Top of Records

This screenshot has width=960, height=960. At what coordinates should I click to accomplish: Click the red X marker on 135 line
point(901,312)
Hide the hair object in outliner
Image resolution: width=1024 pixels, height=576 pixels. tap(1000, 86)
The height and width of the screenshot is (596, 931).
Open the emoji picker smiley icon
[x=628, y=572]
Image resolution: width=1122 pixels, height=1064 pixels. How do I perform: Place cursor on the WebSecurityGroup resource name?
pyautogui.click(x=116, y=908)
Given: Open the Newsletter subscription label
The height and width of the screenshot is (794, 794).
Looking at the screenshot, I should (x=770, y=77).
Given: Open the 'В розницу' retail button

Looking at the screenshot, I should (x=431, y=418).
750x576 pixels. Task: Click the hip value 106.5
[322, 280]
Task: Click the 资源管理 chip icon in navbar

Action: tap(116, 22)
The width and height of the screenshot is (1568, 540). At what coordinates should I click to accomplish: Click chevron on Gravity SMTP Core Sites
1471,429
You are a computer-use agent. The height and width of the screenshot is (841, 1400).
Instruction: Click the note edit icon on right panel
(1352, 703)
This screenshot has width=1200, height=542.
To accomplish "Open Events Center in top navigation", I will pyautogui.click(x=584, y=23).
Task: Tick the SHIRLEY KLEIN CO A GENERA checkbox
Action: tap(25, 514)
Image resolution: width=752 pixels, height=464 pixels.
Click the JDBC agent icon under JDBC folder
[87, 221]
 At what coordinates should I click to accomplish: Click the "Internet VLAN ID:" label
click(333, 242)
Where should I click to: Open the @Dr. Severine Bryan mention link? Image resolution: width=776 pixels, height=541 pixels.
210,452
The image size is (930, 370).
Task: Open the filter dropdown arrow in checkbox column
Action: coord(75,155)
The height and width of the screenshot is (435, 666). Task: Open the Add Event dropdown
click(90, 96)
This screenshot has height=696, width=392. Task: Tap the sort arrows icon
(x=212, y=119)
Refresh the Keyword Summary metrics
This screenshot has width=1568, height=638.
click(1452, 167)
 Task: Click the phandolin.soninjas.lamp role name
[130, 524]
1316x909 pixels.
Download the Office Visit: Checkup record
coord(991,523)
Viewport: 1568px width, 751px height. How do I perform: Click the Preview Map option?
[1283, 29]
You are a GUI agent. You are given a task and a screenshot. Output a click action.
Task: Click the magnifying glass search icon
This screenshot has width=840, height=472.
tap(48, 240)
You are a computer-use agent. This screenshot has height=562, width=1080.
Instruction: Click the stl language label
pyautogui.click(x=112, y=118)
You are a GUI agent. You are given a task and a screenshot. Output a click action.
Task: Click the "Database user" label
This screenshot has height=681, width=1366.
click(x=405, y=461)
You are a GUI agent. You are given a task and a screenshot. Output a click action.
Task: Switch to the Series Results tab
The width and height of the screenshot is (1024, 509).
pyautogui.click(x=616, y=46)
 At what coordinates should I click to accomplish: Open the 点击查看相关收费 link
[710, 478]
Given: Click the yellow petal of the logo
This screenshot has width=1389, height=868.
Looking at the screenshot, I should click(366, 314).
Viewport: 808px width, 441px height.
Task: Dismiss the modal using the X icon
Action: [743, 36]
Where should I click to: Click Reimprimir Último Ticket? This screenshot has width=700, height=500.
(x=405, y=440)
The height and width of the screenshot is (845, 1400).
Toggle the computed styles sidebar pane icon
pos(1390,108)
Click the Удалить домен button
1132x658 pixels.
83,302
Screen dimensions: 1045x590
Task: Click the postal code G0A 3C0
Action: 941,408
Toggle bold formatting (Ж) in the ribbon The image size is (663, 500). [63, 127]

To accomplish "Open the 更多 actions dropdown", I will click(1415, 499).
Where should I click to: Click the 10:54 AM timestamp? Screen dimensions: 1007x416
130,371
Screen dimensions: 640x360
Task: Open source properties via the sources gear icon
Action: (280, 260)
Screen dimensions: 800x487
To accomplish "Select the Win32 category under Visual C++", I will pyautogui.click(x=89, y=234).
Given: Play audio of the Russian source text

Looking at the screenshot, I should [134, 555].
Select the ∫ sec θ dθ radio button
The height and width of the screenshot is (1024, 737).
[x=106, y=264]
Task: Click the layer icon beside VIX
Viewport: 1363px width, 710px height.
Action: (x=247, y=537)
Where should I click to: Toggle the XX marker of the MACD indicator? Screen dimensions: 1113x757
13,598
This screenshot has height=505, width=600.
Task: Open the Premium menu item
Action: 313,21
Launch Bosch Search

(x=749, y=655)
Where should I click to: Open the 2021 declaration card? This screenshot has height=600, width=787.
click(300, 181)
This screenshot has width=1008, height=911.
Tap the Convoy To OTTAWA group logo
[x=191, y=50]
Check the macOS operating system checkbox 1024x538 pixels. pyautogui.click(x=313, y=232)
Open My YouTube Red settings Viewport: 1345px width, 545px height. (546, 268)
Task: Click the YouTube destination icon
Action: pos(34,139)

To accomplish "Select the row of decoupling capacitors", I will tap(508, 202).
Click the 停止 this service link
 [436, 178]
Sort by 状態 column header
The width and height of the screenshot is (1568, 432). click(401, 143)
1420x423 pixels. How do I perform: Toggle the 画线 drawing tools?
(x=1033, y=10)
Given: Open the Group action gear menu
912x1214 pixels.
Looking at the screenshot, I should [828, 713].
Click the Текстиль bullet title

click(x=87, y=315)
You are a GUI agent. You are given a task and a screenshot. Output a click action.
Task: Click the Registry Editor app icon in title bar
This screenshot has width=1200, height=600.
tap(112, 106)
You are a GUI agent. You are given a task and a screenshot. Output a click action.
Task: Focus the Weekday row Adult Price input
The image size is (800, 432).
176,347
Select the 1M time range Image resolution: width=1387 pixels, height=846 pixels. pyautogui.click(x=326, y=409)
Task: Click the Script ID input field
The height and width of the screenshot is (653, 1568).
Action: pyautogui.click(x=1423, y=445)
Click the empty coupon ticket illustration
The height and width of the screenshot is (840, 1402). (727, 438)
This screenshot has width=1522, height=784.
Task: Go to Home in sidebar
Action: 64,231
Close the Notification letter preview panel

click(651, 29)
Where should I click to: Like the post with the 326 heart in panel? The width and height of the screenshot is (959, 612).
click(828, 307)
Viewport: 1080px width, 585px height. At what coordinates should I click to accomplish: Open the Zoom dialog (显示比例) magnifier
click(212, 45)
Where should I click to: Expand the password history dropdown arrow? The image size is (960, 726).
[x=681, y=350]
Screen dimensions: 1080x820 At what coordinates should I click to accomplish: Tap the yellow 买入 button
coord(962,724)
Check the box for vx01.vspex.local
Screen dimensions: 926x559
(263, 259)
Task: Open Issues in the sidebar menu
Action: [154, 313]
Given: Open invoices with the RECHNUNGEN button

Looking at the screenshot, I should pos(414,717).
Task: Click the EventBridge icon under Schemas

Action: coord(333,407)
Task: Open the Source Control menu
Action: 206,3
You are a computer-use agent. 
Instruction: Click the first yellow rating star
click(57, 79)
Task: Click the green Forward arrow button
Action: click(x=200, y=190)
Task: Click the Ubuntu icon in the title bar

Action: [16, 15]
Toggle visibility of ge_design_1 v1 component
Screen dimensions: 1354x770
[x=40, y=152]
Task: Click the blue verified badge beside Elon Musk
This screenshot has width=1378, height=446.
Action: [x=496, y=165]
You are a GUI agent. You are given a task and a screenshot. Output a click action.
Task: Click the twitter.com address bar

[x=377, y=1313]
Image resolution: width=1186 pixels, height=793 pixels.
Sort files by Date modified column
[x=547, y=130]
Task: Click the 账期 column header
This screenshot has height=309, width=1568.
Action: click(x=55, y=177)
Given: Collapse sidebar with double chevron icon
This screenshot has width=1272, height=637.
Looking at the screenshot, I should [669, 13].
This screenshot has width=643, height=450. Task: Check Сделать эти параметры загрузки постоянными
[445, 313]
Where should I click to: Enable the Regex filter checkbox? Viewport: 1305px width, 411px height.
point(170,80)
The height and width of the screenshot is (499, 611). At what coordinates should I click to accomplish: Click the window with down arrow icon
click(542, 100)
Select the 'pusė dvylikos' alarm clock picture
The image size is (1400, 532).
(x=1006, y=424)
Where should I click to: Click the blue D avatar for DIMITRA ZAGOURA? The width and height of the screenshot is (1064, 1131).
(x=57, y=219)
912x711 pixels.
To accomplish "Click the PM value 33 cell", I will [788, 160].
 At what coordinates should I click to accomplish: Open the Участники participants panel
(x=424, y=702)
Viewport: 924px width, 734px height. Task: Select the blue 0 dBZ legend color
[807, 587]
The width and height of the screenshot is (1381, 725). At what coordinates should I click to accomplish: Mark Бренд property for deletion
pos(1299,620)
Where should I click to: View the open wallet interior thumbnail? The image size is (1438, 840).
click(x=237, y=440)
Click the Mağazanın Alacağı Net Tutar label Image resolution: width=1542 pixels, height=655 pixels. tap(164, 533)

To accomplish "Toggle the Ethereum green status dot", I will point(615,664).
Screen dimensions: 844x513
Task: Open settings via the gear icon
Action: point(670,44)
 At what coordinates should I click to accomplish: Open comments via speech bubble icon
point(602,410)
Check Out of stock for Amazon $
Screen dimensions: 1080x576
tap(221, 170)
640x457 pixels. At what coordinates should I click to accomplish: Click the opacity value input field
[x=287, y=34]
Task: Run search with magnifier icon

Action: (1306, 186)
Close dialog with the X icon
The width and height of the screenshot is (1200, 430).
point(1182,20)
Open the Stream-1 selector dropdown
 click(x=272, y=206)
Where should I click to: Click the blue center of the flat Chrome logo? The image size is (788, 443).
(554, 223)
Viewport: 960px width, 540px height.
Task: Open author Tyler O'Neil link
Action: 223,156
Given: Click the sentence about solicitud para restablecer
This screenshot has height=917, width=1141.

Bottom of Records

Everything from the line containing "Task: Run search with magnifier icon" through the final line of the entries is to be written out exactly. No other lines belong in the answer.

- Result of this task
Task: Run search with magnifier icon

Action: (1306, 186)
Close dialog with the X icon
The width and height of the screenshot is (1200, 430).
point(1182,20)
Open the Stream-1 selector dropdown
 click(x=272, y=206)
Where should I click to: Click the blue center of the flat Chrome logo? The image size is (788, 443).
(554, 223)
Viewport: 960px width, 540px height.
Task: Open author Tyler O'Neil link
Action: 223,156
Given: Click the sentence about solicitud para restablecer
This screenshot has height=917, width=1141.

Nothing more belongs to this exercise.